Um excelente estudo sobre o Espiritismo e a Ecologia pode ser encontrado no trabalho de André Trigueiro. Em resposta a uma entrevista da Folha Espírita, o jornalista carioca, nos traz um excelente material para reflexão:
FE: Qual a responsabilidade do espírita para com o planeta? Trigueiro – O espírita precisa se dar conta de que, quando o planeta adoece, nosso projeto evolutivo fica comprometido. Emmanuel, em O Consolador, diz que o meio ambiente influi no espírito. Aos espíritas que mantém uma atitude comodista diante desse cenário, escorados talvez na premissa determinista de que tudo se resolverá quando se completar a transição da Terra (de mundo de expiações e de provas para o mundo de regeneração), é bom lembrar do que disse Santo Agostinho, no capítulo III, de O Evangelho Segundo o Espiritismo. Ao descrever o mundo de regeneração, Santo Agostinho afirma que, mesmo livre das paixões desordenadas, num clima de calma e repouso, a humanidade ainda estará sujeita às vicissitudes de que não estão isentos senão os seres completamente desmaterializados; há ainda provas a suportar (…) e que ‘nesses mundos, o homem ainda é falível, e o espírito do mal não perdeu, ali, completamente o seu império. Não avançar é recuar e se não está firme no caminho do bem, pode voltar a cair nos mundos de expiação, onde o esperam novas e terríveis provas’. Ou seja, não há mágica no processo evolutivo: nós já somos os construtores do mundo de regeneração.(3)

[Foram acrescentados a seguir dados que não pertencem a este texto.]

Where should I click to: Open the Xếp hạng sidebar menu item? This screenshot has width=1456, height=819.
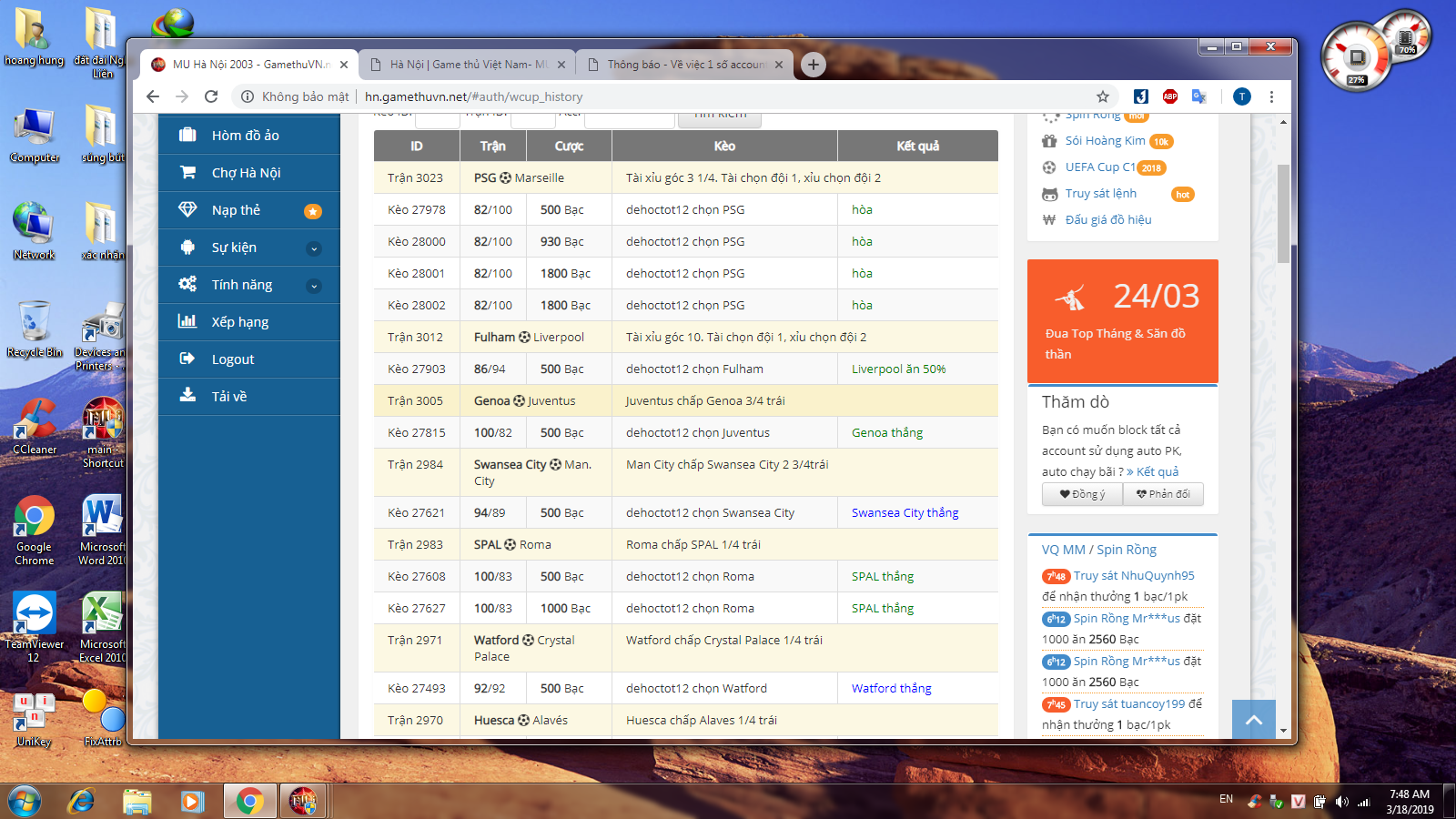coord(240,322)
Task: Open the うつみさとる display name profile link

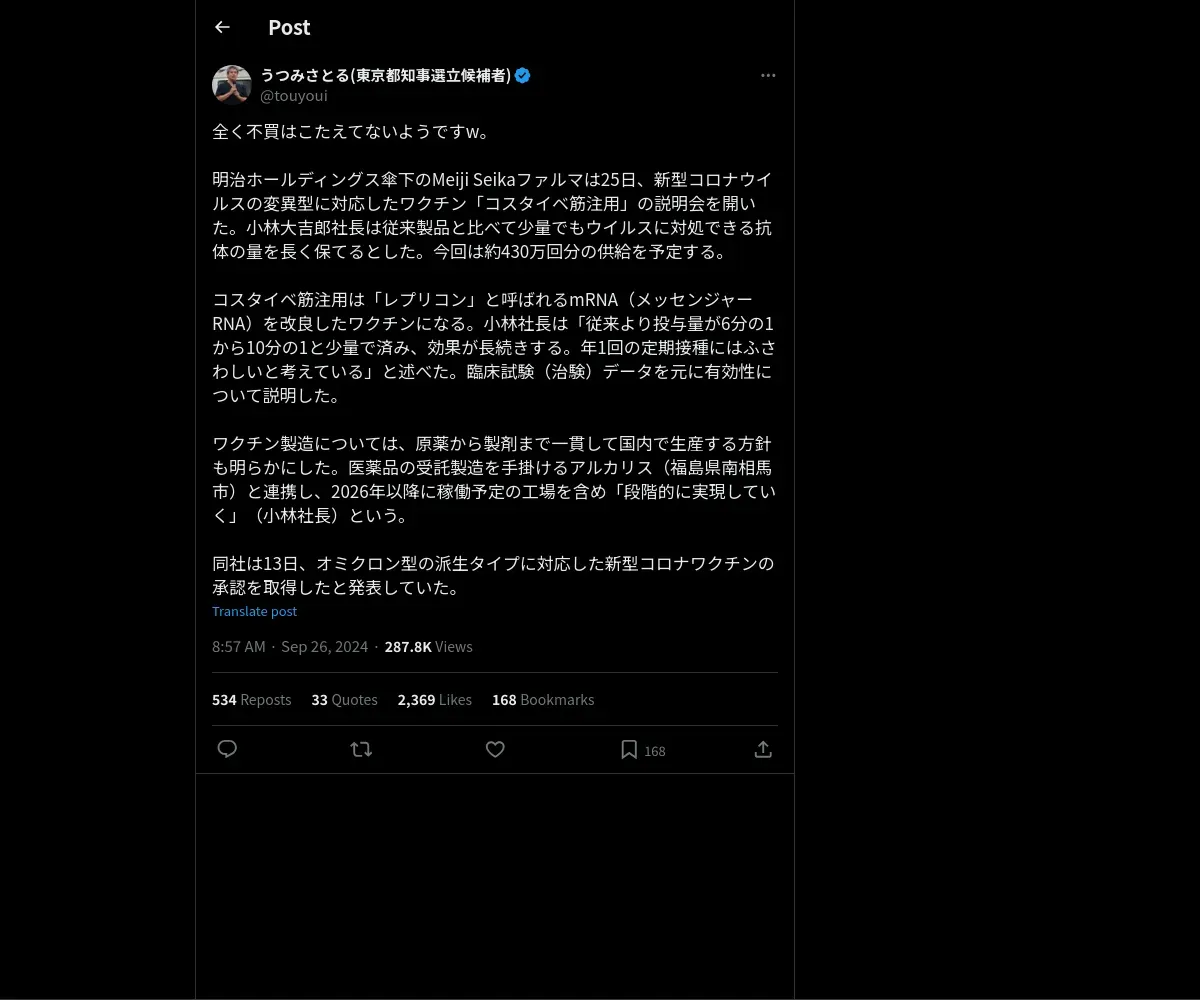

Allan Kardec, refletindo sobre o necessário e o supérfluo,(1) também nos dá um bom material para reflexão:
— Desconhecem a lei de Deus e terão de responder pelas privações que ocasionarem.
Comentário de Kardec: O limite entre o necessário e o supérfluo nada tem de absoluto. A civilização criou necessidades que não existem no estado de selvageria, e os Espíritos que ditaram esses preceitos não querem que o homem civilizado viva como selvagem. Tudo é relativo e cabe à razão colocar cada coisa em seu lugar. A civilização desenvolve o senso moral e ao mesmo tempo o sentimento de caridade que leva os homens a se apoiarem mutuamente. Os que vivem à custa das privações alheias exploram os benefícios da civilização em proveito próprio; não têm de civilizados mais do que o verniz, como há pessoas que não possuem da religião mais do que a aparência.(1)
Vemos que o problema não é apenas de reciclagem. Enquanto não nos conscientizarmos sobre a importância de corrigir a nossa relação com o Universo, não estaremos prontos para o exercício da cidadania delineada por Jesus, quando nos declarou herdeiros do Reino dos Céus, o qual não é uma utopia religiosa, mas uma necessária adequação de nossas almas às sublimes leis que regem o Universo.
Referências
(1) KARDEC, Allan. O Livro dos Espíritos. Ed. FEB. Rio de Janeiro;
(2) POPCORN, Faith. O Relatório Popcorn: Centenas de Ideias de Novos Produtos, Empreendimentos e Novos Mercados. Rio de Janeiro: Elsevier, 1993;
(3) SANTOS, Cláudia. Ecologia e Espiritismo. On Line. Disponível em , acessado em 10/04/2015.